Digital scanning and diagnostic scoring of kidney biopsies from children with steroid resistant nephritic syndrome

Background: Digital pathology is an attractive new tool for multicenter research. Practical improvements on conventional pathology include parallel evaluation by several experts in distant locations and reproducible identification of individual lesions. Also, digital image analysis allows more objective measures of cell staining and 3D reconstruction of glomeruli.

 

Design: We are establishing a digital pathology archive within WP2 of EURenOmics. Kidney biopsies from children with steroid resistant nephrotic syndrome (SRNS) enrolled in the PodoNet registry are collected. Analysis will be harmonized with digital pathology scoring developed by the NEPTUNE study (Nephrotic Syndrome Study Network) in the US.

 

Methods: The material is scanned at high resolution in Heidelberg at the Hamamatsu Tissue Image and AnalysisCenter using a Hamamatsu Nanozoomer. Digital images of existing electron microscopy and immunofluorescence scans and original pathology reports are also collected. After anonymization and manual quality controls (e.g. checking correct focus in all areas) data is stored centrally for remote review.

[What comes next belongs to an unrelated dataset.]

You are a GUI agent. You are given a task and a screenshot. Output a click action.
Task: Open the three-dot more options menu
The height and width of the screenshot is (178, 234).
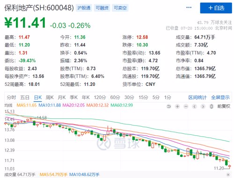point(189,8)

Digital images are first annotated, i.e. each glomerulus is given a number which can be tracked across different section levels. Histopathological scoring of each glomerulus in each section level will then be performed in an unbiased fashion by independent blinded pathologists. These scores will be correlated to clinical and genetic information, conventional histopathological diagnoses and molecular profiles obtained by multi-omics profiling.

 

Progress: So far 83 kidney biopsies have been collected and at least another 180 are expected. Test runs of different stain types have produced good quality images. Bulk scanning and annotations are commencing, so that pathology reviews will start in spring 2014.

 

Outlook: The new digital pathology archive for children with SRNS will enable standardized review and objective scoring of histopathological findings. We hope that this will improve correlations of histological findings with clinical outcomes and biomarkers. Setting up the relevant infrastructure will allow extension of the project to other registries within WP2.